Baromètre santé en Province de Liège : le diabète

Les Mutualités chrétiennes de Liège et de Verviers-Eupen ont présenté ce matin à la presse le « Baromètre santé en province de Liège : le diabète ».

90% de diabète de type 2

Prévalence du diabète

Si nous observons la prévalence du diabète par province, nous constatons qu’en province de Liège, près d’une personne sur 10 est diabétique (sans compter celles qui l’ignorent) ! La province de Liège arrive en dernière position avec 9,2% de sa population qui souffre de diabète contre 5,1% à Anvers ou 5,3% en Brabant Wallon. Au sein même de notre Province, nous observons des disparités entre les différentes communes, la prévalence du diabète pouvant varier de 5% (à Amel) à 12,1 % (à Oupeye), soit 2,5 fois plus !
La prévalence du diabète augmentant avec l’âge, les communes à forte population âgée ont un taux de prévalence du diabète plus élevé que les communes avec une population plus jeune. Si nous analysons plus spécifiquement la tranche d’âge des 65-74 ans, nous observons des disparités qui vont de 12,6% à Saint-Vith (commune à plus faible prévalence) à 29,9% à Saint-Nicolas (commune à plus forte prévalence).

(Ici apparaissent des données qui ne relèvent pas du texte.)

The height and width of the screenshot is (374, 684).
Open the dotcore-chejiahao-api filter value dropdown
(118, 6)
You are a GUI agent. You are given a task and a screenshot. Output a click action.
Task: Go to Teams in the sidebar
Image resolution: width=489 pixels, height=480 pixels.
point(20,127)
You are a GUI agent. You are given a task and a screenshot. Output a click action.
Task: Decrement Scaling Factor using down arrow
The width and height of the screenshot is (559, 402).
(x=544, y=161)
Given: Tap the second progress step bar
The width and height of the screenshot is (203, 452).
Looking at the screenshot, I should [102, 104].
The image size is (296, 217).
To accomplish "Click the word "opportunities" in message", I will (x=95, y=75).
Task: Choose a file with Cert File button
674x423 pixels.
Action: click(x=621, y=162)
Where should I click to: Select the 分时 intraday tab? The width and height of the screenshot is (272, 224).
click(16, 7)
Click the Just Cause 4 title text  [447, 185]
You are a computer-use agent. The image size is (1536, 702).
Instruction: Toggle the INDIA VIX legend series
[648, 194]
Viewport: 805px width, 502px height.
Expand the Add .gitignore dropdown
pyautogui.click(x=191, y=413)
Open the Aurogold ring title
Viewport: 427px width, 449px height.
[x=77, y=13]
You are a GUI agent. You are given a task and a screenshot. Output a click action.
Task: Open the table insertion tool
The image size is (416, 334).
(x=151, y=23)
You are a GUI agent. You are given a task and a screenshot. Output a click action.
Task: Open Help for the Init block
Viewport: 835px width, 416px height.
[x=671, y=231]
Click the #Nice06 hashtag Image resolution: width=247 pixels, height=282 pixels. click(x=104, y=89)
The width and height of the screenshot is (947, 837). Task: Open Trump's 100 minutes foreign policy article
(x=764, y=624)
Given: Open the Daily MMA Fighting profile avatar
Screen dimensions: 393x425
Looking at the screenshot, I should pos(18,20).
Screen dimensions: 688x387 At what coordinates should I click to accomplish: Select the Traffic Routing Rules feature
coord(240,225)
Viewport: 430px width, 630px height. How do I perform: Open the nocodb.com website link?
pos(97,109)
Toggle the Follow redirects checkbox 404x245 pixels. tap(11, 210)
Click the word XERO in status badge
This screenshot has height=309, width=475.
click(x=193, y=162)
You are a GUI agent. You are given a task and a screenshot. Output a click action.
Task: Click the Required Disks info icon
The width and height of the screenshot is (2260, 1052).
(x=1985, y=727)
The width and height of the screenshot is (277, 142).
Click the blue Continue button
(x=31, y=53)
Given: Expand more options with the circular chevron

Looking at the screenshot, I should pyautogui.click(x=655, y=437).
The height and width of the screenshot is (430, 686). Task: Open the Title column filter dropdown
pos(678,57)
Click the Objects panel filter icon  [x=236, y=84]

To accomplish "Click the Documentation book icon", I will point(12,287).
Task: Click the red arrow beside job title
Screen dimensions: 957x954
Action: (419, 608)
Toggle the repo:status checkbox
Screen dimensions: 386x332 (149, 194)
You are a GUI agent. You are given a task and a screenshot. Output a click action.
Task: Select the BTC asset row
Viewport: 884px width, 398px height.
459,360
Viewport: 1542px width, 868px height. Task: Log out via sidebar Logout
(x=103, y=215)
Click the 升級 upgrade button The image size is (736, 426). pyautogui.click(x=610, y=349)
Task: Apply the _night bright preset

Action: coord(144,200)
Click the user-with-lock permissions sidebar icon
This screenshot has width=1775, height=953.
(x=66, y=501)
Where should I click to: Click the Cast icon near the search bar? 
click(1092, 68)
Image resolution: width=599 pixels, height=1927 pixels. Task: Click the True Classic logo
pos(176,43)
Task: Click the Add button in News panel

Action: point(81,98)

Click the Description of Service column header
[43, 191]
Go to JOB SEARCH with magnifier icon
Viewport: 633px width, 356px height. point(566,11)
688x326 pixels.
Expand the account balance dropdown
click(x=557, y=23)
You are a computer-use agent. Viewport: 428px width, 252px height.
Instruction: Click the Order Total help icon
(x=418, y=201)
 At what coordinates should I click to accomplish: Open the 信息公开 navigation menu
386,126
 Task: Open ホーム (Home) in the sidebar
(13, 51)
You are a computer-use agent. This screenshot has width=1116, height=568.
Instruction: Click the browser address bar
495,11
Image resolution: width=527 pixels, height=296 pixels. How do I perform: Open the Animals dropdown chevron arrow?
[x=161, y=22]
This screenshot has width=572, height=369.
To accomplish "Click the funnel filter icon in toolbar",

En presque 10 ans, le nombre de personnes touchée par le diabète a augmenté de 35% dans notre province. Même si la prévalence du diabète augmente surtout avec l’âge, on observe également une augmentation de la prévalence du diabète avec les plus jeunes. Le taux de croissance de la maladie a augmenté de 50% chez les 0-24 ans alors qu’il a augmenté de 32% chez les 65-74 ans pour la période.

Dépenses et consommation de médicaments

La MC a analysé les données de ses membres et constate que les médicaments utilisés en cas de diabète occupent la 5ème place parmi les 10 groupes thérapeutiques les plus importants en termes de dépenses :
– + de 6% des dépenses en 2016 !
– 167.310.596 € des dépenses AO (chiffres MC extrapolés)
– 613.857 patients (chiffres MC extrapolés)
La consommation de ces médicaments peut être liée à notre mode de vie : ces dépenses pourraient donc parfois être évitées !
D’un point de vue curatif, un problème majeur entrave la guérison : la mauvaise observance du traitement. 1/3 des patients achèterait les médicaments et les consommerait selon la prescription, 1/3 les achèterait mais ne suivrait pas le traitement et 1/3 ne se les procurerait même pas !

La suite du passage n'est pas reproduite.